Set up AWS credentials and create Bedrock model endpoints or aliases for each model you want to test. Verify the model alias resolves and that the region and role permissions allow invoke calls. Nothing wastes a testing sprint like a permissions error at 2 AM.

Deepseek setup

Install the Deepseek client and point it at Bedrock keys. Configure concurrency so your tests reflect expected load. Turn on verbose logging to capture full responses token counts and any API error messages. Save raw outputs to disk so you can reinspect odd answers rather than trusting an aggregate score.

Designing a representative prompt battery

Build prompt tests that match real tasks. Mix these types to get a full picture of model behavior.

  • Instruction following tasks where precise compliance matters
  • Factual Q and A to test knowledge and hallucination rates
  • Creative tasks to see style and coherence differences
  • Adversarial or edge case prompts to probe failure modes

Keep prompts consistent across models and vary temperature or other decoding parameters as part of an experiment matrix. Seed and randomness control matters when comparing consistency across runs.
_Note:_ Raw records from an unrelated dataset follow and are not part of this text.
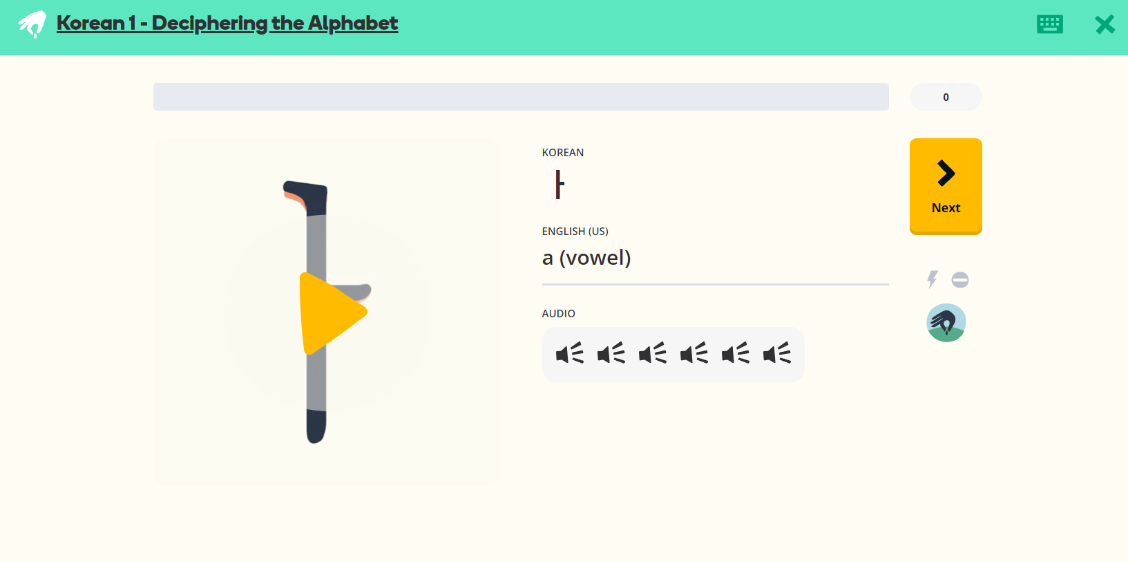Mark this word as difficult

point(932,279)
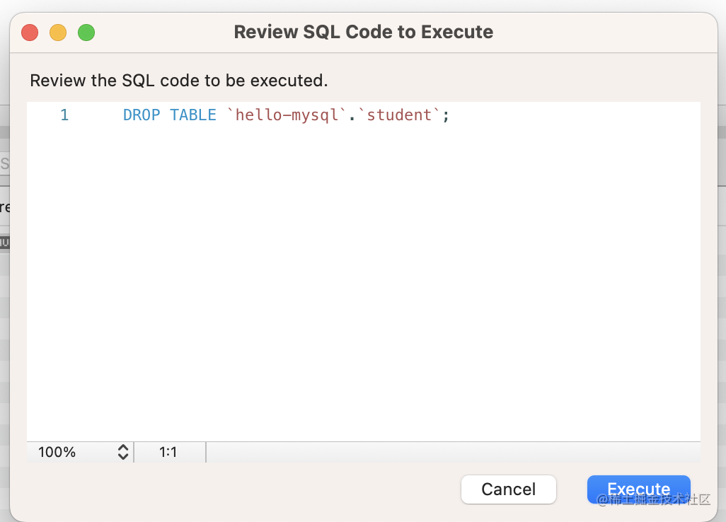
Task: Click the 'Review the SQL code to be executed.' label
Action: [178, 81]
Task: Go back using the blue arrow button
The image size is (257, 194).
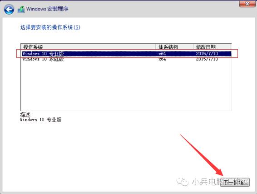Action: pyautogui.click(x=9, y=10)
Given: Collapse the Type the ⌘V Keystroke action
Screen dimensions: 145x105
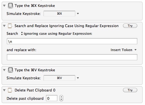Looking at the screenshot, I should pos(4,70).
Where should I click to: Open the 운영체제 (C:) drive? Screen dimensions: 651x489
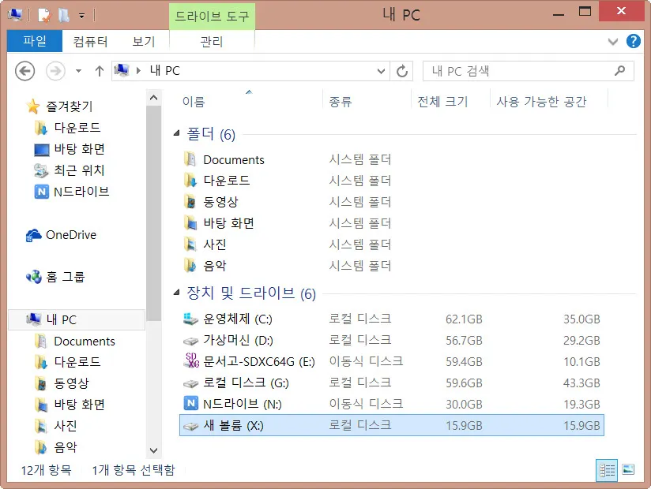click(228, 319)
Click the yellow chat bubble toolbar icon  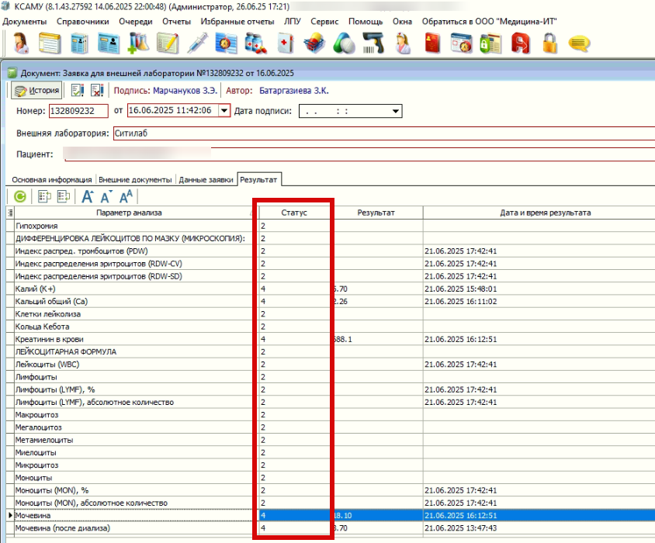click(579, 43)
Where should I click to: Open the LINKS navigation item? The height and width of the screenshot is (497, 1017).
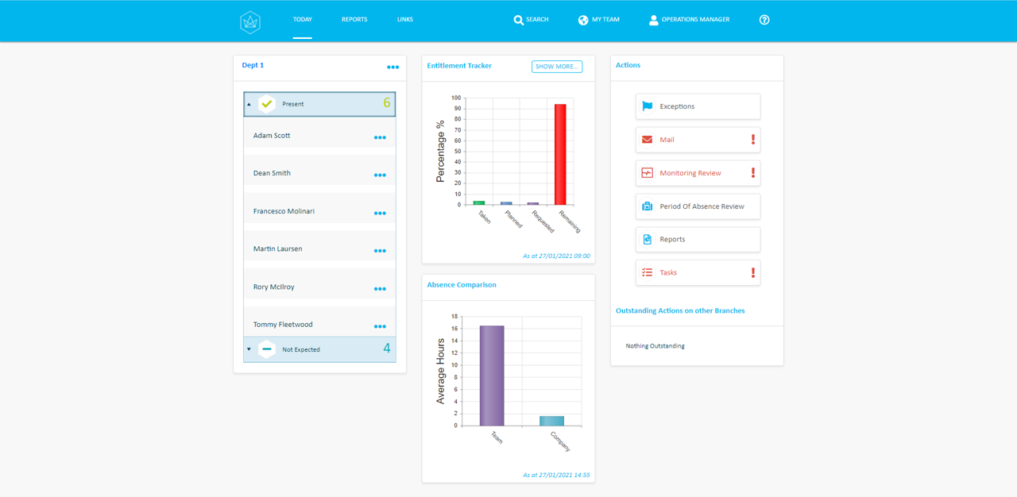point(404,19)

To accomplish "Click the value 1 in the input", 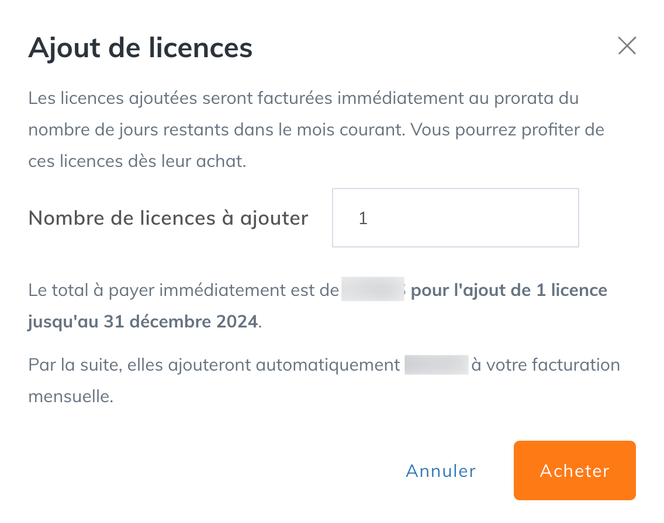I will (x=363, y=218).
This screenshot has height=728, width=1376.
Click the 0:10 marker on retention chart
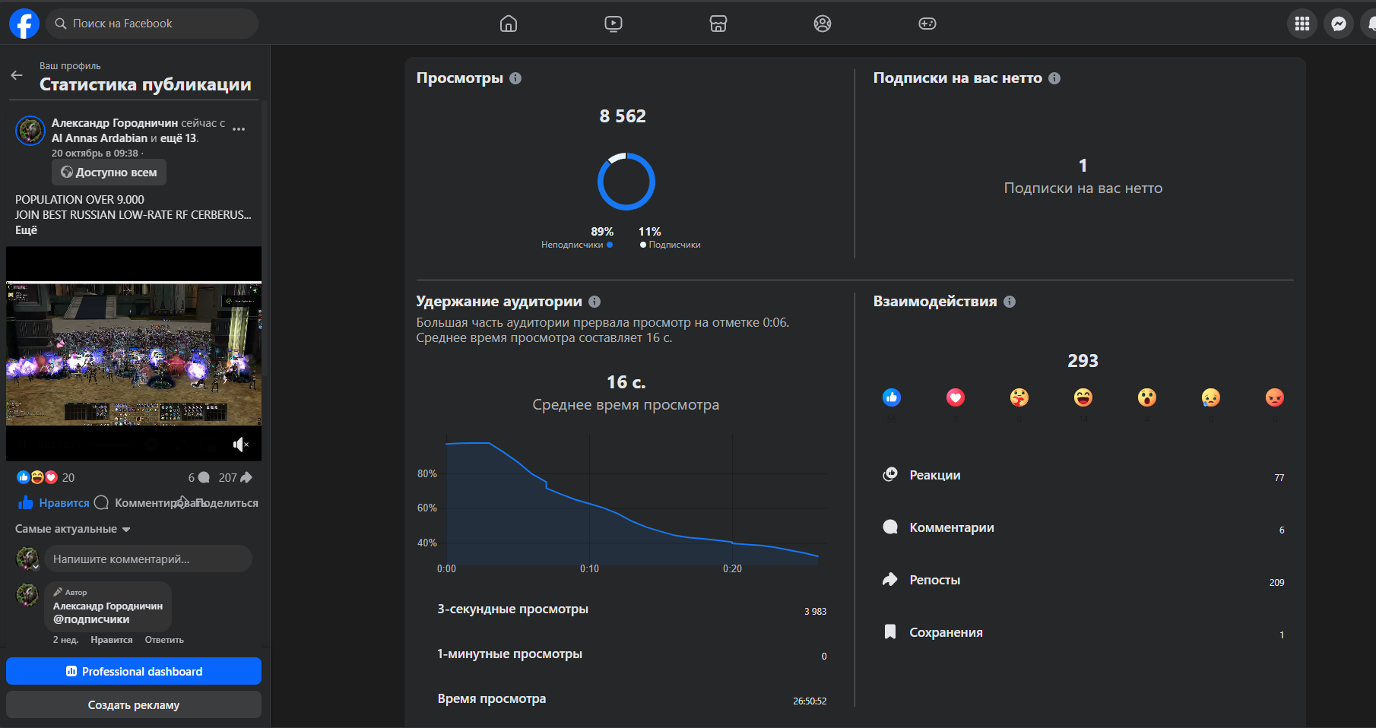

Running the tests and capturing metrics

Run multiple seeds and measure latency and token counts for each request. Track p50 p95 and p99 latencies and also record cost per 1k tokens for each model. Save raw responses for manual review so you can catch hallucinations or entertaining but wrong answers.

Suggested test loop

  1. For each model hit the Bedrock endpoint with the same prompt battery
  2. Run N seeds and record latency tokens and full text output
  3. Log errors and rate limit events
  4. Aggregate metrics and export CSV or JSON

Analyzing results like a human who knows math

Compute per task accuracy latency percentiles and cost per 1k tokens. Combine these with weights that match your priorities to make a composite score. For example if latency is critical weight latency higher. If cost matters weight token cost higher. Do not crown a single model unless it actually wins across the priorities that matter to you.

  • Accuracy by category to see where each model shines
  • Latency percentiles to catch tail latency surprises
  • Cost per 1k tokens for budget planning
  • Failure case inspection to understand hallucinations and instruction drift

Interpreting trade offs

Expect trade offs. One model may give faster throughput and lower cost while another gives better factual accuracy or instruction following. Llama variants might be cheaper and faster depending on deployment. Claude and OpenAI models often differ in instruction adherence and verbosity. Use the results to map model strengths to your use case rather than chasing a vanity winner.

Practical tips and gotchas

  • Run tests at the concurrency you actually plan to serve at
  • Log raw outputs for manual review of odd failures
  • Use multiple seeds to measure stability not just peak performance
  • Visualize results so stakeholders can see trade offs without your interpretive flair

In short run a measured benchmarking workflow with Amazon Bedrock and Deepseek and you will get a defensible model choice. Then deploy the winner and bask in the brief glow before the next model release nudges your metrics and your schedule.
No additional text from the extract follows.